Il est évidemment important d’apprendre que la préparation du quartier-général d’AFRICOM a été confiée à USAFE, c’est-à-dire à l’USAF, – et à l’USAF en Europe précisément. Ce commandement reste l’un des plus “classiques” des USA en Europe, l’un des plus liés à la conception classique et orthodoxe de l’OTAN, autant qu’à une implantation géographique propre à cette zone. USAFE n’a pas suivi le mouvement général US vers l’est (vers le Caucase, le Moyen-Orient, etc.) au sein de l’OTAN. Le commandement reste fixé en Allemagne, autour de son énorme base de Ramstein, comme principale force US subsistant sur l’ancien territoire OTAN de la Guerre froide.
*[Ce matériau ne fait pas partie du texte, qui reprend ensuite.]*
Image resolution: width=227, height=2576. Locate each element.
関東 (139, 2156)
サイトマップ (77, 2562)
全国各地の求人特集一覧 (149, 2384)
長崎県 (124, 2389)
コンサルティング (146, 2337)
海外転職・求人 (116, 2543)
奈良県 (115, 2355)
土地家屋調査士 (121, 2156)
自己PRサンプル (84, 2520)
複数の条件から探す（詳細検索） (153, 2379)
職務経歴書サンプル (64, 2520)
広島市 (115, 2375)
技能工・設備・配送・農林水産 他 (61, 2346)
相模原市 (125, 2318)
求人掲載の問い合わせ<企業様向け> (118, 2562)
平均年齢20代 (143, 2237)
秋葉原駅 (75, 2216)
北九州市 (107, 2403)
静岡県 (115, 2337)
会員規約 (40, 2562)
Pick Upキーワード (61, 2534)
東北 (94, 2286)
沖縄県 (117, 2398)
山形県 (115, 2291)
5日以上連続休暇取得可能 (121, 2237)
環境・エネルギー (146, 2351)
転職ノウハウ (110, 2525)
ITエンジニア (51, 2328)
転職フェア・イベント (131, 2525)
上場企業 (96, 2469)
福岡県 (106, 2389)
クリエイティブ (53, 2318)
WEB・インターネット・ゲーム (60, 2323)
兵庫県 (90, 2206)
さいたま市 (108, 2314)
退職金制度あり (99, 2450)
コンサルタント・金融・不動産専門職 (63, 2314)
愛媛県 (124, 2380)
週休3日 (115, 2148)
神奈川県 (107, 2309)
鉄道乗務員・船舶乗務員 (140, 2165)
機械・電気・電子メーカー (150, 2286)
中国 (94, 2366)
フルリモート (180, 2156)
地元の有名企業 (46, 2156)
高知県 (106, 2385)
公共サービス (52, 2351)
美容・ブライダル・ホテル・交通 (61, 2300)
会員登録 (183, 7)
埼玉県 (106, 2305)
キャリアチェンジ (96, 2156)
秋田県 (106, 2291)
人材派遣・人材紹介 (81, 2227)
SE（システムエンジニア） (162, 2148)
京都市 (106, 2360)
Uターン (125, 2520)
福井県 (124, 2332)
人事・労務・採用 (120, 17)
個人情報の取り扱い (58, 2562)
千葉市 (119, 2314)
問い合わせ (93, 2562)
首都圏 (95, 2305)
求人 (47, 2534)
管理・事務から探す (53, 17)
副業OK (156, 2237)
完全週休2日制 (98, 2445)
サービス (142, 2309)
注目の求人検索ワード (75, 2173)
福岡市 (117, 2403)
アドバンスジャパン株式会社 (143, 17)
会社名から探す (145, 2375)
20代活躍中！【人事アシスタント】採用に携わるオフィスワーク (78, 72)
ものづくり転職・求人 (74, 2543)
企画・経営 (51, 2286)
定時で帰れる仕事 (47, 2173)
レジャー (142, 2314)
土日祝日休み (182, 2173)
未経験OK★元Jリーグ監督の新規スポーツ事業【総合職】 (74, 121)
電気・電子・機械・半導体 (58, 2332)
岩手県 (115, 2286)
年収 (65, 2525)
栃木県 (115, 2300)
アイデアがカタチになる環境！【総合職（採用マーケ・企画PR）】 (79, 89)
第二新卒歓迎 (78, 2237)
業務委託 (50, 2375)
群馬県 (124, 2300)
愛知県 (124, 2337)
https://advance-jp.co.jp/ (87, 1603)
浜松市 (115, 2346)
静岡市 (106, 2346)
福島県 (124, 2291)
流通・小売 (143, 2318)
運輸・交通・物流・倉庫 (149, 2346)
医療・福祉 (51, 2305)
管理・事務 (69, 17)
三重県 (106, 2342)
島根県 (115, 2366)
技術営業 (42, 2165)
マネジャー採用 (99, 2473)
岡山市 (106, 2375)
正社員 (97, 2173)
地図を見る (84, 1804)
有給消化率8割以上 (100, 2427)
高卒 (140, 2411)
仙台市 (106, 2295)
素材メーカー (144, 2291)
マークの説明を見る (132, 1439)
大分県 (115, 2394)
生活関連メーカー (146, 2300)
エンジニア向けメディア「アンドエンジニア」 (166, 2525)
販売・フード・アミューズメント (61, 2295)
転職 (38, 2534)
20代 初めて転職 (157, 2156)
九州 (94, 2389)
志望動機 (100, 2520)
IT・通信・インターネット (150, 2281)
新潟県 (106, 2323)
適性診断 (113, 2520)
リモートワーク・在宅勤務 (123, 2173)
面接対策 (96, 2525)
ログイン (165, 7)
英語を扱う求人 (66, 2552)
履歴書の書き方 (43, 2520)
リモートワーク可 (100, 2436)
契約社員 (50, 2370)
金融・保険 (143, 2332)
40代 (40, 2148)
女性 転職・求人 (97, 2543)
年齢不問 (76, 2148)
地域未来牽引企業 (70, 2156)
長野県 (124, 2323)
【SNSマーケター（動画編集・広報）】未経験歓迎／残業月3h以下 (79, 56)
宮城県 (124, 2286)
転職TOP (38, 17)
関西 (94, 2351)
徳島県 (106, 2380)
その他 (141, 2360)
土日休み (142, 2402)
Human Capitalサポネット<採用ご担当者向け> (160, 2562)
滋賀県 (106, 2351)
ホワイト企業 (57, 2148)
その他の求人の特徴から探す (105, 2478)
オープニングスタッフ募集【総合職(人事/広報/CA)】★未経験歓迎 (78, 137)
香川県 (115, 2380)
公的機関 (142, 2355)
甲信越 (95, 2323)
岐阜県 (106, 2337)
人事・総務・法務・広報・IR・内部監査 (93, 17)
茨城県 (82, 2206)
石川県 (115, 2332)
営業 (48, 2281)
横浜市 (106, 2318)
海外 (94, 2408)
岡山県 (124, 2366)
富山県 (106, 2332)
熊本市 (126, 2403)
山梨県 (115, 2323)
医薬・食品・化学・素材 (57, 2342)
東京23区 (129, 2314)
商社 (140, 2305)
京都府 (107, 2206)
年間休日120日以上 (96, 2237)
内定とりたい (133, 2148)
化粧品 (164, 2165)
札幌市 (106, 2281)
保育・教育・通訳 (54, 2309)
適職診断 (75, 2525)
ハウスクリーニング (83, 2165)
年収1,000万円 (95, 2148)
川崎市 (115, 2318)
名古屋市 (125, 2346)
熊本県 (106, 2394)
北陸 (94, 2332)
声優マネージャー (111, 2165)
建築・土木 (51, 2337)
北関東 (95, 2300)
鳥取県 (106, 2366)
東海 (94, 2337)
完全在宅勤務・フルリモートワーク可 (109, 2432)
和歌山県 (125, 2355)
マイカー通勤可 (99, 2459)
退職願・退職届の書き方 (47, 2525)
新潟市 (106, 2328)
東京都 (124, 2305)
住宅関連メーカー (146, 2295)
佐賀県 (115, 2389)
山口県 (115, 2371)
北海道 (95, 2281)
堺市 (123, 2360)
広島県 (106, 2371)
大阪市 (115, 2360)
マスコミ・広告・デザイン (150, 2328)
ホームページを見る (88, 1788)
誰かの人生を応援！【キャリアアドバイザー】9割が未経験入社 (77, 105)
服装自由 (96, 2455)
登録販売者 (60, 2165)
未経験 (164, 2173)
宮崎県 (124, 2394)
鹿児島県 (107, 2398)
C’est un commandement qui reste ouest-européen et atlantiste en substance comme dans l’état d’esprit.
Le fait qu’une “Air Force” (subdivision majeure de l’USAF, équivalent à une “Armée” ou un “Corps d’Armée” pour les forces terrestres) ait été réactivée est une indication de l’investissement bureaucratique et structurel que l’USAF (USAFE) met et va développer dans sa tâche de préparation d’AFRICOM. Il pourrait aussi bien s’agir d’une sorte d’OPA bureaucratique de l’USAF sur AFRICOM et, plus encore significatif, d’une OPA d’USAFE. On sait comment évolue la bureaucratie à cet égard, par la technique du fait (silencieux) accompli ou du fait accompli silencieusement c’est selon. Le jour où l’on découvrira que AFRICOM et la 17th Air Force s’équivalent ou presque, il sera difficile d’éviter l’argument qu’AFRICOM doit devenir un commandement sous influence USAF.
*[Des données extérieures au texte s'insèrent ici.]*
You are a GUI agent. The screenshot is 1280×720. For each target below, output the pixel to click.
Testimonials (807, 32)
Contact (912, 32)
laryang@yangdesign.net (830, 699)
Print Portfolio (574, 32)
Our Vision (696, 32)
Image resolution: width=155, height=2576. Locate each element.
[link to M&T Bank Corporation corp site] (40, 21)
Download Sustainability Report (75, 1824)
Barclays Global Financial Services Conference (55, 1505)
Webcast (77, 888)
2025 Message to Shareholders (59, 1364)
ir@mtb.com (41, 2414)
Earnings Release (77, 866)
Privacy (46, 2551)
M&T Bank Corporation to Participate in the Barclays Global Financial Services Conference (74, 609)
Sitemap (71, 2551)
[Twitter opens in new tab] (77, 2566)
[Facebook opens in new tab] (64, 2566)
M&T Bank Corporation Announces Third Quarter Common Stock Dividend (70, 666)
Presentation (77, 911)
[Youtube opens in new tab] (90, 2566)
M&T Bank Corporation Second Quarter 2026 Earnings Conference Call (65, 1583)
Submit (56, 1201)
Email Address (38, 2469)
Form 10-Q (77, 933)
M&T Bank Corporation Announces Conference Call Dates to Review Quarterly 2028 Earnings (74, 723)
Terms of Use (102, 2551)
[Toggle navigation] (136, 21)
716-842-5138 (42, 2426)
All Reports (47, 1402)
Cela est d’autant plus concevable qu’opérationnellement les arguments existent. Les USA, avec leur angélisme coutumier et si émouvant (ah, toujours ces “hearts & minds” qu’il faut gagner), avancent que le rôle essentiel d’AFRICOM sera humanitaire. Pour cela, l’USAF est toute désignée : transport de vivres, de médicaments, de petits drapeaux US, etc. (On pourra ajouter : transport de Special Forces et d’unités de l’Army, et l’on n’aurait pas tort… Le cadre d’activité est aussi large que l’univers et que les structures des forces armées US.) Enfin, ce qui fait l’avantage décisif de l’USAF (USAFE), c’est la quasi-impossibilité d’AFRICOM de trouver une base-accueil en Afrique pour y fourrer son quartier-général. Du coup, c’est l’Allemagne, au cœur de l’UE qui deviendrait la localisation géographique de ce quartier-général, et c'est l'USAF qui est “en charge”. Du coup, c'est à partir d'Allemagne que partiraient les expéditions d'AFRICOM, y compris certaines aux objectifs douteux. Cela plairait-il aux Allemands? D’ailleurs, se sont-ils avisés de cette possibilité?
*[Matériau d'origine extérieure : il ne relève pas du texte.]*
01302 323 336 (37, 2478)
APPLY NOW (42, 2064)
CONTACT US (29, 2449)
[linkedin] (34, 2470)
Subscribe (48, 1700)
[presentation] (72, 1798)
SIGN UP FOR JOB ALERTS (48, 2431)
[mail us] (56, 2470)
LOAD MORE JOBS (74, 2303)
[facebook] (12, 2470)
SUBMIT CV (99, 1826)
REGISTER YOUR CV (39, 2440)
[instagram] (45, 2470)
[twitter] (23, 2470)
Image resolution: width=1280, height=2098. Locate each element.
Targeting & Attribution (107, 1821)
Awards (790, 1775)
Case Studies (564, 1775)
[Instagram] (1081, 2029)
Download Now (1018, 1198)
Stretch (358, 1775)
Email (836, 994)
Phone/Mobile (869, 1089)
Une telle hypothèse, si elle est rencontrée, va transformer AFRICOM en commandement à qualification africaine en principe mais à prétentions globales en réalité, bien dans la manière de l’USAF, et à partir du cœur de l’Europe classique ; un commandement US au cœur de l’UE classique, en concurrence directe avec ce que veut faire l’UE dans le même genre; tout cela également au cœur de l’OTAN mais sans y être tout à fait (c’est la grâce de la “double casquette” des commandements US européens, qui font à la fois partie de l’OTAN et sont sous complet commandement US). La pieuvre bureaucratique aura fait surgir un problème politique et stratégique de plus. L’hypothèse est-elle tellement absurde? D'ailleurs, les choses fonctionnent de cette façon depuis des années, en Europe particulièrement.